----- DATA FOR REVIEW

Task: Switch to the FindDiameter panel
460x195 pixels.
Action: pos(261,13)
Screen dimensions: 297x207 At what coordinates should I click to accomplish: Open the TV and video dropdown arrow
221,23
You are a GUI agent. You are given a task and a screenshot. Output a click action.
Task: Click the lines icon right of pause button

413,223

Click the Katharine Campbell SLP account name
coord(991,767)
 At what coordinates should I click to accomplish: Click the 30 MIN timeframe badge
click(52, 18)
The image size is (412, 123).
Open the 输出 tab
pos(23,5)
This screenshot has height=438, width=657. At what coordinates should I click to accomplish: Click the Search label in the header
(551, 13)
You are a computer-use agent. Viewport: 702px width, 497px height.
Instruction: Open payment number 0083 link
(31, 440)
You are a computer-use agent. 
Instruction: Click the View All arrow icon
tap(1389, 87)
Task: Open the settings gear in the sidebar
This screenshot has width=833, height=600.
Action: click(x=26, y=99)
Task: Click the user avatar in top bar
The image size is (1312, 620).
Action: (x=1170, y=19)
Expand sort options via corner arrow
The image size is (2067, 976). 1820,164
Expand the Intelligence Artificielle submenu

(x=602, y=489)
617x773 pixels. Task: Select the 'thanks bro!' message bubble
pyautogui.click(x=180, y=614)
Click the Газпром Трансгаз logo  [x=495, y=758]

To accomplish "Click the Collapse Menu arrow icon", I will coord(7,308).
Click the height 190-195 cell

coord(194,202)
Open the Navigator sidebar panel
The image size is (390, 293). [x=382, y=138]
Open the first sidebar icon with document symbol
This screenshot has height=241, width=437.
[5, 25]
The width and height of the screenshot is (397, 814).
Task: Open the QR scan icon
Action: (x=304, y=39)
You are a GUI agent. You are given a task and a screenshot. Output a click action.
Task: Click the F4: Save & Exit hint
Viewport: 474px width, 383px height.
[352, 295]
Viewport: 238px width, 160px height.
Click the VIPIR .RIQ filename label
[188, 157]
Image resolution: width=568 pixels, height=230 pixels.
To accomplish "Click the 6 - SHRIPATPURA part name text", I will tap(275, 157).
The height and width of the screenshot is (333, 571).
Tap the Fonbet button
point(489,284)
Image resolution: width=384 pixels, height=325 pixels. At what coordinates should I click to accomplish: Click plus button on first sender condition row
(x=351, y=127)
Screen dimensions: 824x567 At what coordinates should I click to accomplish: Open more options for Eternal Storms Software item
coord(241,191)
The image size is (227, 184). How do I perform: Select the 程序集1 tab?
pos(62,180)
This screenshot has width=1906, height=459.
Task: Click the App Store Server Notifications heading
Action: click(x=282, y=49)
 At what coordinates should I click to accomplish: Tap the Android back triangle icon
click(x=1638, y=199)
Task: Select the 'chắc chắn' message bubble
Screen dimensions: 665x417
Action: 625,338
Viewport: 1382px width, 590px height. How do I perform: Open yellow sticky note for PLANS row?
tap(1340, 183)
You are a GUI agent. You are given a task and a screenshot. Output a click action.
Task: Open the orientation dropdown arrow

----------

■ **EXERCISE**
Could you return the data above exactly as it stands?

■ **OUTPUT OF THE EXERCISE**
Task: Switch to the FindDiameter panel
460x195 pixels.
Action: pos(261,13)
Screen dimensions: 297x207 At what coordinates should I click to accomplish: Open the TV and video dropdown arrow
221,23
You are a GUI agent. You are given a task and a screenshot. Output a click action.
Task: Click the lines icon right of pause button

413,223

Click the Katharine Campbell SLP account name
coord(991,767)
 At what coordinates should I click to accomplish: Click the 30 MIN timeframe badge
click(52, 18)
The image size is (412, 123).
Open the 输出 tab
pos(23,5)
This screenshot has height=438, width=657. At what coordinates should I click to accomplish: Click the Search label in the header
(551, 13)
You are a computer-use agent. Viewport: 702px width, 497px height.
Instruction: Open payment number 0083 link
(31, 440)
You are a computer-use agent. 
Instruction: Click the View All arrow icon
tap(1389, 87)
Task: Open the settings gear in the sidebar
This screenshot has width=833, height=600.
Action: click(x=26, y=99)
Task: Click the user avatar in top bar
The image size is (1312, 620).
Action: (x=1170, y=19)
Expand sort options via corner arrow
The image size is (2067, 976). 1820,164
Expand the Intelligence Artificielle submenu

(x=602, y=489)
617x773 pixels. Task: Select the 'thanks bro!' message bubble
pyautogui.click(x=180, y=614)
Click the Газпром Трансгаз logo  [x=495, y=758]

To accomplish "Click the Collapse Menu arrow icon", I will coord(7,308).
Click the height 190-195 cell

coord(194,202)
Open the Navigator sidebar panel
The image size is (390, 293). [x=382, y=138]
Open the first sidebar icon with document symbol
This screenshot has height=241, width=437.
[5, 25]
The width and height of the screenshot is (397, 814).
Task: Open the QR scan icon
Action: (x=304, y=39)
You are a GUI agent. You are given a task and a screenshot. Output a click action.
Task: Click the F4: Save & Exit hint
Viewport: 474px width, 383px height.
[352, 295]
Viewport: 238px width, 160px height.
Click the VIPIR .RIQ filename label
[188, 157]
Image resolution: width=568 pixels, height=230 pixels.
To accomplish "Click the 6 - SHRIPATPURA part name text", I will tap(275, 157).
The height and width of the screenshot is (333, 571).
Tap the Fonbet button
point(489,284)
Image resolution: width=384 pixels, height=325 pixels. At what coordinates should I click to accomplish: Click plus button on first sender condition row
(x=351, y=127)
Screen dimensions: 824x567 At what coordinates should I click to accomplish: Open more options for Eternal Storms Software item
coord(241,191)
The image size is (227, 184). How do I perform: Select the 程序集1 tab?
pos(62,180)
This screenshot has width=1906, height=459.
Task: Click the App Store Server Notifications heading
Action: click(x=282, y=49)
 At what coordinates should I click to accomplish: Tap the Android back triangle icon
click(x=1638, y=199)
Task: Select the 'chắc chắn' message bubble
Screen dimensions: 665x417
Action: 625,338
Viewport: 1382px width, 590px height. How do I perform: Open yellow sticky note for PLANS row?
tap(1340, 183)
You are a GUI agent. You are given a task and a screenshot. Output a click action.
Task: Open the orientation dropdown arrow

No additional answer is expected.